Guatemalans march over president’s bid to close UN anti-graft unit
  • Morales has charged that the UN mission overstepped its duties
  • UN Secretary-General Antonio Guterres insisted Guatemala was legally obligated to maintain the mission, which began in 2006

GUATEMALA CITY: Thousands of Guatemalans took to the streets on Saturday, some in protest and others in support of President Jimmy Morales’s bid to close a UN anti-corruption mission that sought to investigate him on suspicion of campaign finance violations.
Marchers chanted and waved banners reading “We reject the government of the corrupt” and “We are against impunity” amid rising international concern.
In another part of the city, storekeepers of La Terminal market marched in support of the embattled president.
Morales notified the United Nations on Monday that the International Commission Against Impunity in Guatemala (CICIG) would close early.
It has been working since 2007 and has worked with the prosecutor’s office on graft and organized crime cases, among others.
Morales has charged that the mission overstepped its duties.
But on Wednesday, the country’s highest court stopped the ruling.
The Constitutional Court ordered government authorities to tell staff and civil servants to cooperate with the UN mission.
It is the latest twist in a saga that erupted last year when the CICIG made a joint request with the state prosecutor’s office to lift Morales’s presidential immunity as part of a probe into illegal campaign financing by his FCN-Nacion party.
Morales responded by saying he would not renew the CICIG’s mission when it officially ends in September, and later tried unsuccessfully to block the mission’s head, Ivan Velasquez, from entering the country.
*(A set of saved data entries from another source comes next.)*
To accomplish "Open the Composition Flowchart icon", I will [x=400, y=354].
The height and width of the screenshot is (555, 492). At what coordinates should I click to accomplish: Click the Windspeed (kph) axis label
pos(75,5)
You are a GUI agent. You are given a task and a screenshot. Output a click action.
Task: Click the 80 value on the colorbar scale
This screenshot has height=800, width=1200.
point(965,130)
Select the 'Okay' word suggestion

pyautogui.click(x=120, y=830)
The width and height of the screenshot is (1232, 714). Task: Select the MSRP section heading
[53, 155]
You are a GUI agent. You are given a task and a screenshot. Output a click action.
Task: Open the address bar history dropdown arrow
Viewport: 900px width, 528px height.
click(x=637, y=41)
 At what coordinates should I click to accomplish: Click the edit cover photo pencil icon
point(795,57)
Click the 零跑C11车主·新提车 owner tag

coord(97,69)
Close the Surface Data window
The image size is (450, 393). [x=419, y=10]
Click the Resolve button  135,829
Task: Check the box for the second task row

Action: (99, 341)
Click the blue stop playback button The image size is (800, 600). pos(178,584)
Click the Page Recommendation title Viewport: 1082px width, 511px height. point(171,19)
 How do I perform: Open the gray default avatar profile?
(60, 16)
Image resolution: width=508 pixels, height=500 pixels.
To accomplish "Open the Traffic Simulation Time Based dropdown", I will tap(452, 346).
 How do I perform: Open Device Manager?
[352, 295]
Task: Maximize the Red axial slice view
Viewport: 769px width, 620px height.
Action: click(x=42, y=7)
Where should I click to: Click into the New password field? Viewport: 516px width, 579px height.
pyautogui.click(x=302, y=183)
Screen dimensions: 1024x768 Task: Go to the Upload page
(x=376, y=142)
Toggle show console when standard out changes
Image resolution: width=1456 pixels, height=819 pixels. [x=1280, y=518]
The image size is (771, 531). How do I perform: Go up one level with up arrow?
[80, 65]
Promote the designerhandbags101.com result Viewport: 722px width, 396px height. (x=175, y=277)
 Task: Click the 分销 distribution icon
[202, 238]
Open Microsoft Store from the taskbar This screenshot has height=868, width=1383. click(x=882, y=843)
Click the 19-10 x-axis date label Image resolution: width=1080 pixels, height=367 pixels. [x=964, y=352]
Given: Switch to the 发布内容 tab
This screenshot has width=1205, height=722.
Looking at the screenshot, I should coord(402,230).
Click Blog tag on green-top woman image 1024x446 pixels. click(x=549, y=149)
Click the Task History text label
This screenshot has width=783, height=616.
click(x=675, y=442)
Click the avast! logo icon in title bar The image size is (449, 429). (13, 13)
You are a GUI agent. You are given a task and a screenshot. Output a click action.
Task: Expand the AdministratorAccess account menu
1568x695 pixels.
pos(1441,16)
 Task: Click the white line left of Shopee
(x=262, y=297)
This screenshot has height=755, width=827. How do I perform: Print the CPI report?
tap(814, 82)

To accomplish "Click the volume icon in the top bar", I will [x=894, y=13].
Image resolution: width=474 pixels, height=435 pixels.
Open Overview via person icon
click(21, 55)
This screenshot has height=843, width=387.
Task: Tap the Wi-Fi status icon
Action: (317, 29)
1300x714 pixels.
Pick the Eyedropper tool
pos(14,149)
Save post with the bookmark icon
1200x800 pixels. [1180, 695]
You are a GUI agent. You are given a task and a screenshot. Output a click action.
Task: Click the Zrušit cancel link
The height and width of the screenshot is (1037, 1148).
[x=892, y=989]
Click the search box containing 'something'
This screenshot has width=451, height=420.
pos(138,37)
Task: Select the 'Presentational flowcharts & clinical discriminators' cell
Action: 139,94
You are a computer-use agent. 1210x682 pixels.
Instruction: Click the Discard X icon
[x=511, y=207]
UN Secretary-General Antonio Guterres insisted Guatemala was legally obligated to maintain the mission, which began in 2006.
CICIG and state prosecutors have presented evidence that Morales’s FCN-Nacion party failed to report nearly $1 million in financing to electoral authorities.
It’s not just Morales who is in the CICIG’s sights, though. His son and brother were charged with tax evasion and money laundering in 2016.